● Task requirements:
Beginning with the line that holds "Viewport: 1456px width, 827px height.", write out each line exactly as it stands until the end of the data, and include no pictures.

(Beginning of Supplied material)

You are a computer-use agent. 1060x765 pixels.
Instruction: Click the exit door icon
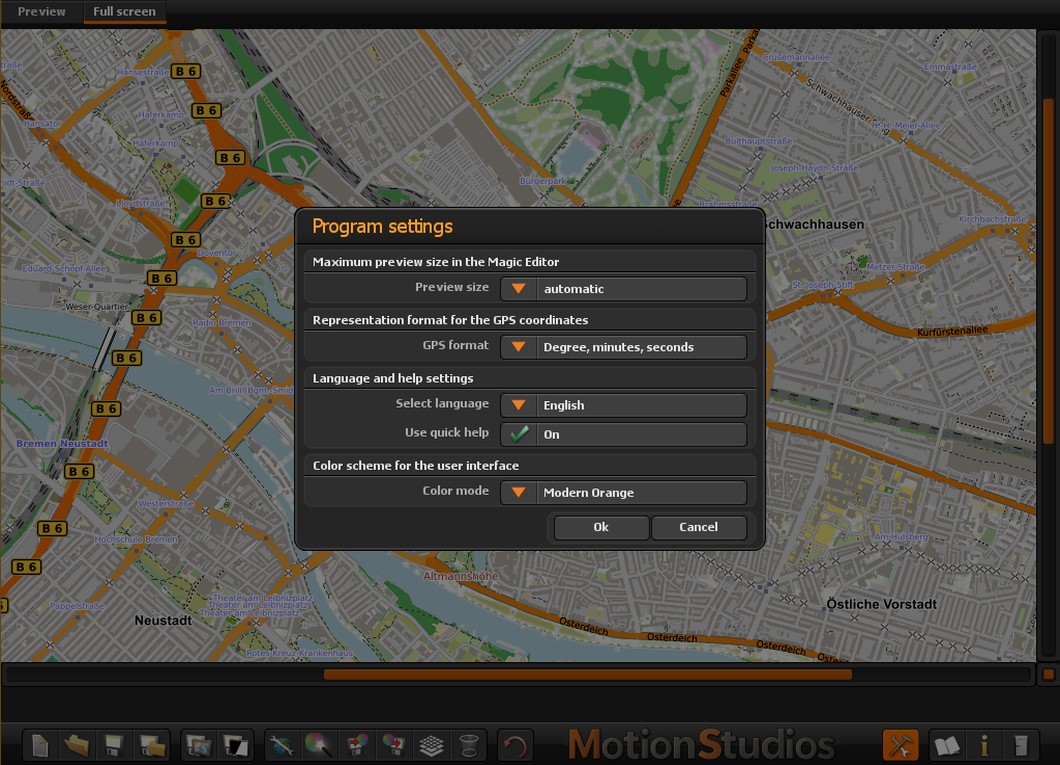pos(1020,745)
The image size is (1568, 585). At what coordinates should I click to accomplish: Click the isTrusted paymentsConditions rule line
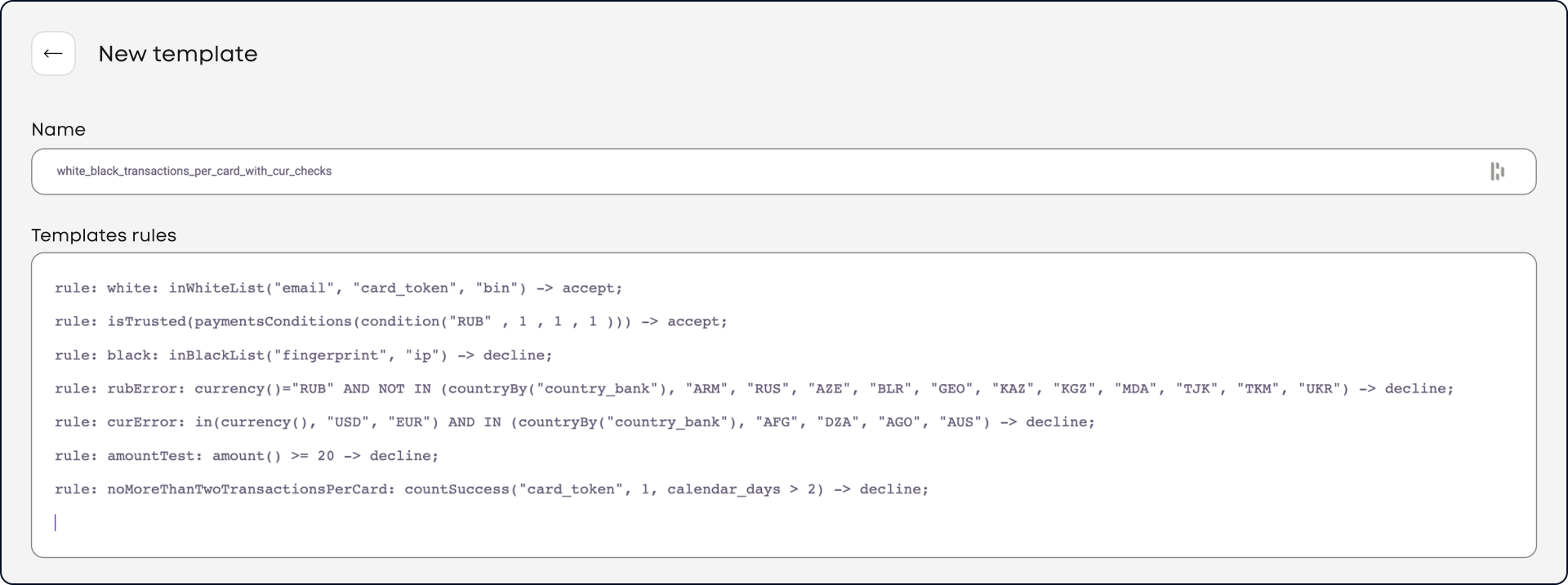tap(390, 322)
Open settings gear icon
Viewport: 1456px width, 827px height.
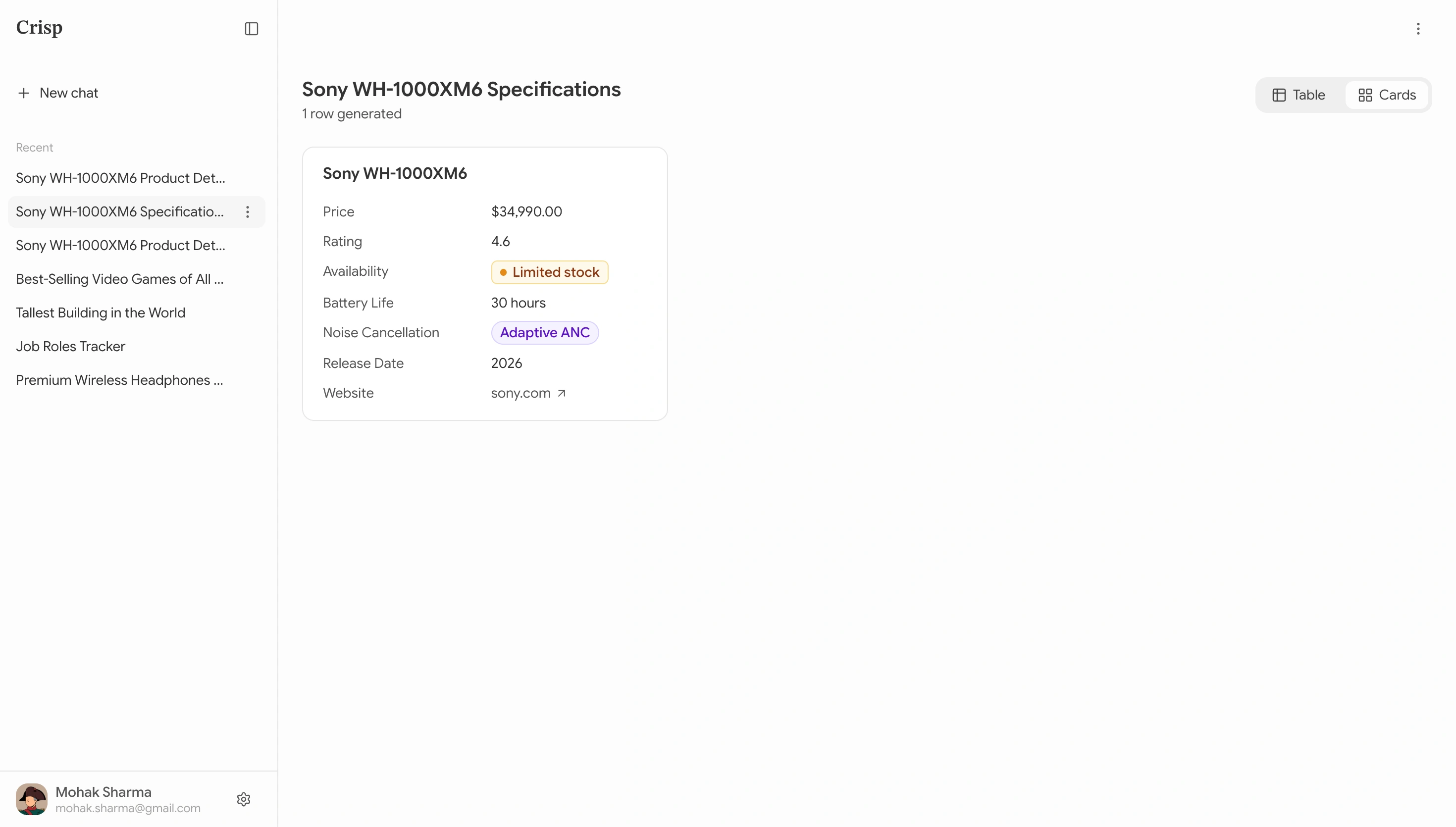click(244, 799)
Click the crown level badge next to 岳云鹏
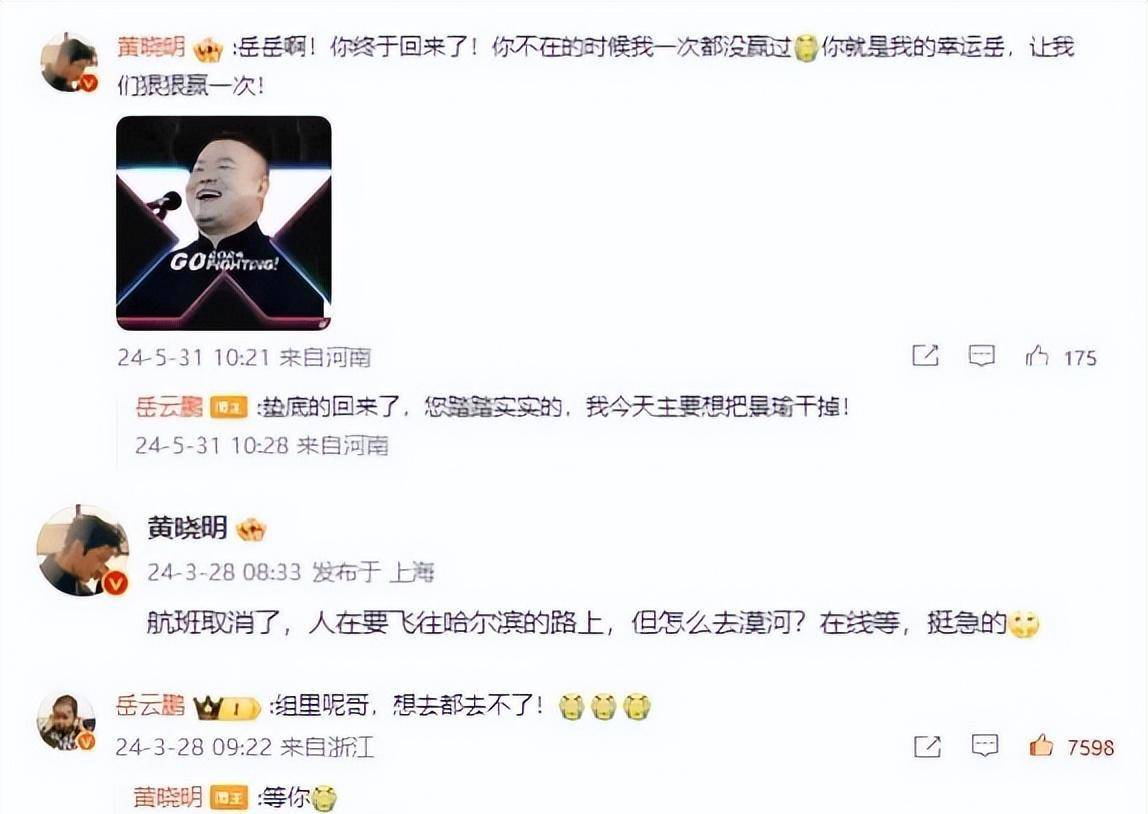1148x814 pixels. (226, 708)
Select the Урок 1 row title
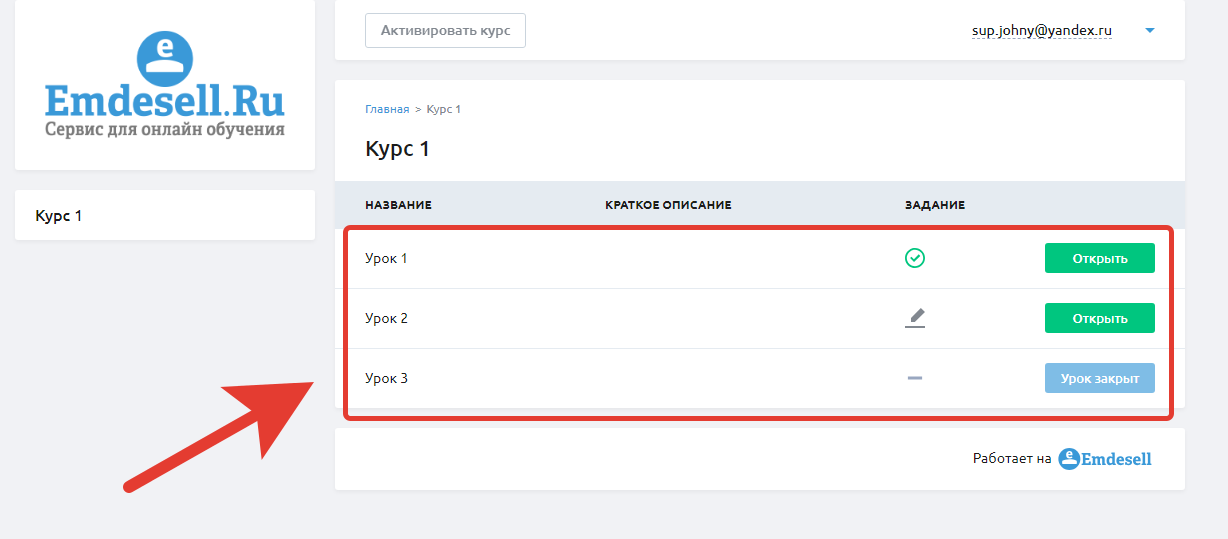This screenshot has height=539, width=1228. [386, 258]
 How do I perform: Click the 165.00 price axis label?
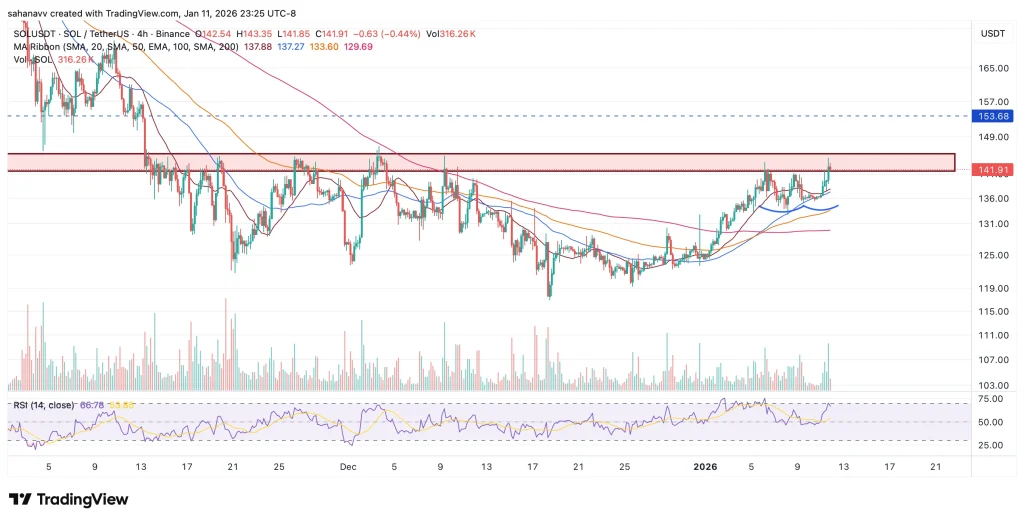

(End of Supplied material)

● Reply to the exercise:
Viewport: 1456px width, 827px height.
click(244, 799)
Click the crown level badge next to 岳云鹏
1148x814 pixels. (226, 708)
Select the Урок 1 row title
This screenshot has height=539, width=1228. [386, 258]
 How do I perform: Click the 165.00 price axis label?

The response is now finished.